This code will return data on macOS or linux but an empty vector on windows (I tested on Windows 7 with R 3.6.1 and the current version of Rsamtools).

timoast avatar Jul 24 '19 20:07 timoast

Was this resolved? I'm wondering if perhaps some of the other errors I'm experiencing are related to this (will post those soon).

bschilder avatar Mar 19 '22 14:03 bschilder

I think this is likely an integer overflow on Windows; I wonder if this occurs under the 64-bit build, especially under R-devel? This seems to be a regression introduced when we moved to using Rhtslib, but that transition is now quite old and it seems like the right thing to do is update Rhtslib, and then Rsamtools. Unfortunately, that is likely to be a moderate-to-big project and in the short to intermediate term the solution is likely to use Linux or macOS, e.g., via the Windows subsystem for Linux or, e.g., your local compute cluster or cloud provider.

mtmorgan avatar Mar 19 '22 14:03 mtmorgan

Thanks for the reply @mtmorgan, that's quite understandable.

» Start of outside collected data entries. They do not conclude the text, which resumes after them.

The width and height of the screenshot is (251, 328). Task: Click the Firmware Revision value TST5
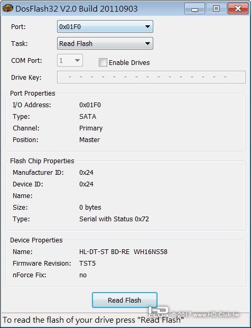[87, 263]
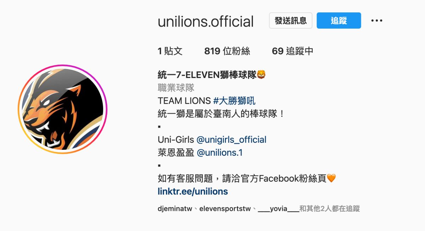Screen dimensions: 425x231
Task: Open the 69 追蹤中 following list
Action: coord(293,51)
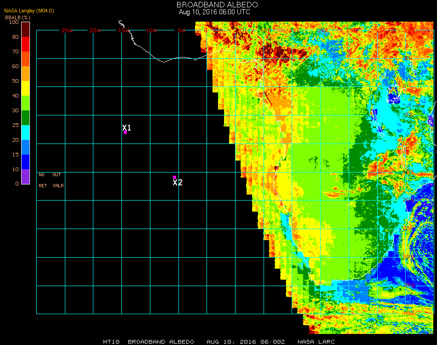This screenshot has width=437, height=345.
Task: Click the magenta X2 marker
Action: (175, 178)
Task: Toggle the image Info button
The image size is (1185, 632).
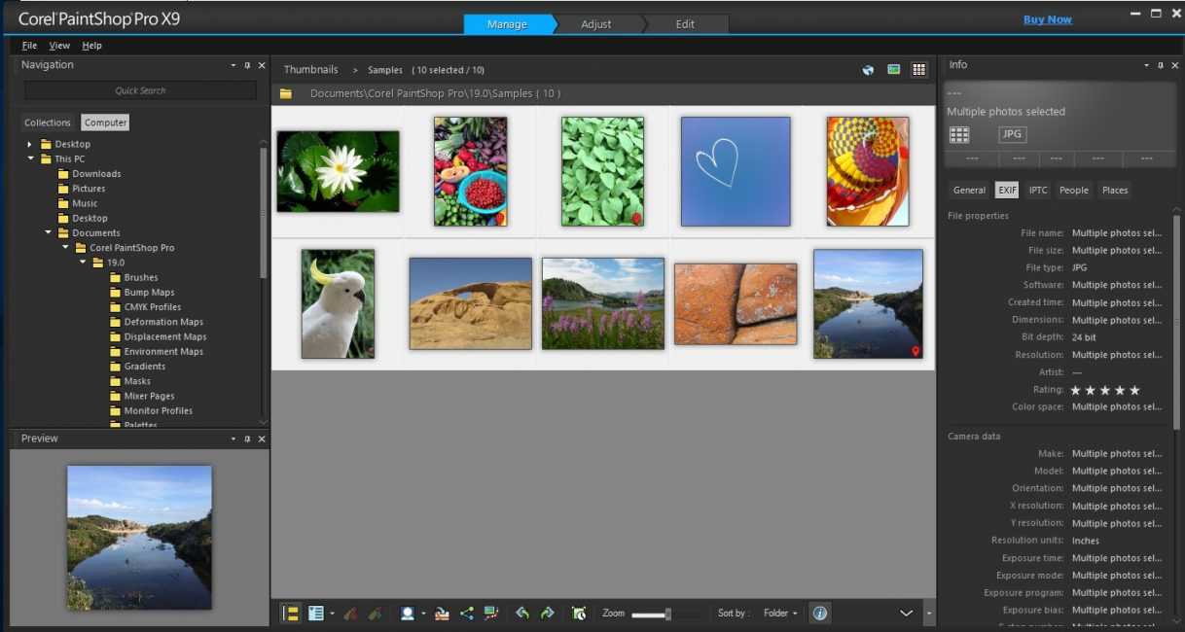Action: click(819, 614)
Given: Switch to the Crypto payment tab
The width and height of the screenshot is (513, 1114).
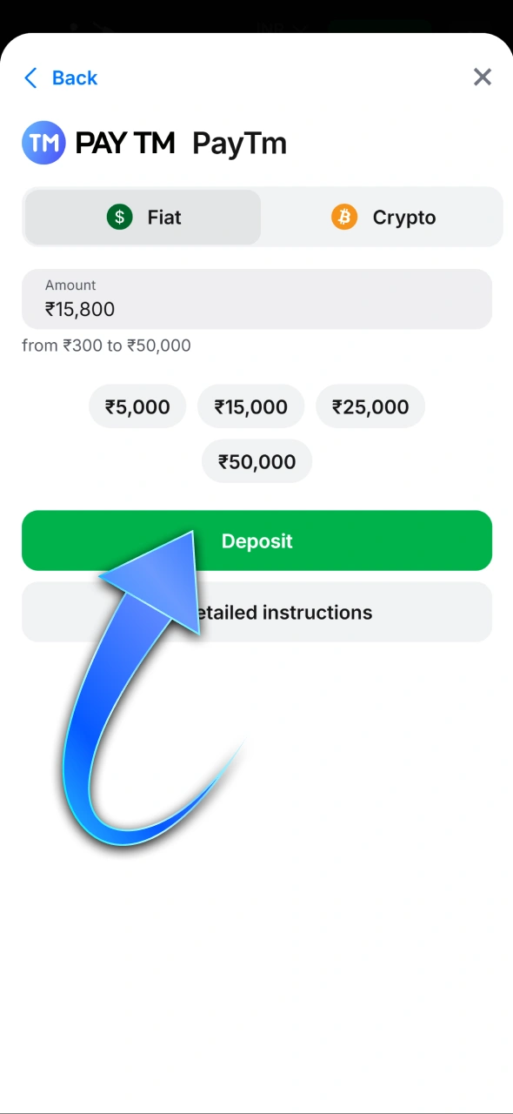Looking at the screenshot, I should [383, 217].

Along those lines, an intermediate solution might be to use the Bioconductor Docker container, which is Linux-based and includes an Rstudio interface. We use this as a base for most of our Docker containers.

bschilder avatar Mar 19 '22 15:03 bschilder

Reminds me of this Rhtslib Windows-specific bug from 2.5 years ago: https://support.bioconductor.org/p/124568/

Yes Rhtslib still contains HTSlib 1.7 which is lagging 4 years behind the latest HTSlib (version 1.15). Right thing to do at this point would be to update Rhtslib. Maybe that Windows-specific Tabix bug is gone in HTSlib 1.15, hopefully. However, as Martin said, this is a major endeavor. Not before BioC 3.16.

H.

hpages avatar Mar 23 '22 07:03 hpages